Se pueden distinguir dos partes: en primer lugar tenemos la pregunta de Pedro acerca del número de veces que tiene que perdonar (Mt 18,21), y la respuesta de Jesús, se desarrolla en la así llamada parábola del siervo despiadado (Mt 18,22-34) y concluye con la última parte acerca del límite dado por el hombre al perdón que otorga el Padre (Mt 18,35).
La pregunta de Pedro, a su vez, nace a partir de las palabras anteriores de Jesús sobre el tema del perdón: la comunidad conoce el problema del pecado, la división, el mal, y Jesús ha dado un camino a recorrer para que los hermanos se ayuden a salir de la muerte.
Frente a esta perspectiva, la reacción de Pedro es muy humana, muy razonable: es bueno perdonar, es bueno perdonar a menudo y repetidamente, pero en algún momento podemos toparnos con un límite. ¿Cuál es este límite? ¿Hasta dónde hay que amar? ¿Quién nos da la medida?
Y Jesús responde.
En la parábola, hay, sobre todo, elementos paradójicos.
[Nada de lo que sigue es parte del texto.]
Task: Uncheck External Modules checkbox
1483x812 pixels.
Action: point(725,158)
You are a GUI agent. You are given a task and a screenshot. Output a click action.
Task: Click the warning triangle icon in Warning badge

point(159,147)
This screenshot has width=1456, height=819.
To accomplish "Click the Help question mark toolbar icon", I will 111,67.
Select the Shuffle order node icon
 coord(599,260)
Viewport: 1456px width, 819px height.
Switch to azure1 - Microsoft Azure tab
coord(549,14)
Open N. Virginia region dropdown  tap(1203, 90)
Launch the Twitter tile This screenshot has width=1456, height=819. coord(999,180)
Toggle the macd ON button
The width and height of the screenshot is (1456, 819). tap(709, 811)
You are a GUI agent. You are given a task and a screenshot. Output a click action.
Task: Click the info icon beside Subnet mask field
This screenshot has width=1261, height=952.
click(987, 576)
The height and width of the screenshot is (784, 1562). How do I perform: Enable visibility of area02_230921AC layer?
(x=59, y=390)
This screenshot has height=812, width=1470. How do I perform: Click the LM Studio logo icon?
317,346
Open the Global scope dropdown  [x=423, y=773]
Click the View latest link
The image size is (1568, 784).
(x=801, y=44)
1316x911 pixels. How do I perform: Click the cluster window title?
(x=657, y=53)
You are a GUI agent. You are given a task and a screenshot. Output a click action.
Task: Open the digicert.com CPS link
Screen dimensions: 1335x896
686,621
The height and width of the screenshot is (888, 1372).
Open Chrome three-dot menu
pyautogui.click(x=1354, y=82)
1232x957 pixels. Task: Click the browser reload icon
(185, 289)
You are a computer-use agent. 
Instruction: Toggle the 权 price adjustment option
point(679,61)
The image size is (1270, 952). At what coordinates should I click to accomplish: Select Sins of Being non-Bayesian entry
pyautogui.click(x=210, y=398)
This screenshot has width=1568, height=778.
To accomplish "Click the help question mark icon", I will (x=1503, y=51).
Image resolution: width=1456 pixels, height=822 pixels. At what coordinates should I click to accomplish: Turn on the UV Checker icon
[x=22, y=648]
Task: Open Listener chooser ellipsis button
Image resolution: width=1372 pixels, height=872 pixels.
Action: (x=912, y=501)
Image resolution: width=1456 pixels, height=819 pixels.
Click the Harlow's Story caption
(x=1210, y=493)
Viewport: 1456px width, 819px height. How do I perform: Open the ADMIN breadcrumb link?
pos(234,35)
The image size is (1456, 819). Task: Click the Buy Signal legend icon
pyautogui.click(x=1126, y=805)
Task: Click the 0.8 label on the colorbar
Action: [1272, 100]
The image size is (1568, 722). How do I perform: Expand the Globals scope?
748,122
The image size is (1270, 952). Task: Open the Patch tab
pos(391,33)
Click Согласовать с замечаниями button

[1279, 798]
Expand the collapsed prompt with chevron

El primero se refiere al monto de la deuda del siervo con su patrón-rey: diez mil talentos es un valor impensable, igual a una suma de dinero que en ese momento en Palestina ni siquiera estaba en circulación.
Pero esa era la deuda del criado.
El segundo es la reacción del maestro que, sin dejarse rogar demasiado perdona toda la deuda. Podría haberle condonado una parte y exigir el resto. Podría haber dejado más tiempo, y seguiría siendo un buen maestro, un paciente maestro.
Pero no, lo dispensa todo, e inmediatamente.
Cuando Pedro nos pregunta por la medida del perdón a la que estamos llamados a participar, Jesús responde hablando del amor del Padre y de su medida de perdón.
El hombre, cada hombre, tiene con Él una enorme deuda que nunca podría cumplir: no sólo le debemos toda la vida que no tiene precio, sino que también le debemos la salvación de una muerte que ya nos tenía en sus fauces. Y nuestra salvación costó al Padre la vida del mismo Hijo.
Pero hay una tercera nota inesperada y absurda, esta vez al negativo, y es la del siervo que, una vez obtenida la libertad por parte de su patrón él se encuentra incapaz de perdonar a su hermano a una deuda infinitamente menor de lo que le ha sido perdonada a él.
¿Cómo es posible?
Parecería imposible, en cambio es lo que hacemos cada vez que no perdonamos a un hermano, cada vez que consideramos que el perdonar nos parece demasiado.
Somos como ese siervo, incapaz de compartir el inmenso regalo que ha recibido, como si fuera un derecho adquirido y no un regalo gratuito.
Los que no tienen conciencia del don que han recibido, los que no nutren el recuerdo del perdón a través de la gratitud y la oración, están expuestos a comportarse como aquel siervo, que no sabe perdonar obviamente.
Si no lo hace, y aquí está la cuarta novedad de la parábola, de alguna manera pierde el don que ha recibido porque se cierra a la posibilidad de disfrutarlo, de vivir de esta lógica.
Estamos llamados a perdonar siempre porque nuestro perdón no es nada comparado con la misericordia que nos ha sido dada.
Sólo un perdón ilimitado es el verdadero perdón: un perdón limitado es todavía “solo” la justicia humana, que no se parece nada en comparación con el actuar de Dios.
El hombre, como ya había lo había hecho notar la pregunta de Pedro, tiende a establecer límites, a definir una medida razonable. Dios, por otra parte, no pone ningún límite, y el único límite a su perdón es puesto por nosotros, y no por Él.
La última frase del pasaje de hoy, que nos recuerda la petición Padre sobre nuestra manera de perdonar (Mt 6,12,14-15), reflexiona sobre este misterio: el Padre no perdonará a nadie que no perdone a su hermano.
Es en verdad cierto que hay un perdón del Padre que viene antes que todo, que lo condona todo , a todos, inmediatamente.
Sólo aquellos que tienen esta conciencia y entran en esta misma lógica del don, permiten que la gracia del Señor lleve a cabo su obra creadora al máximo, permiten que el Señor haga de nosotros personas resucitadas que llevan en la vida de cada día, el don que han recibido.
Así el perdón recibido, realmente ha transformado la existencia.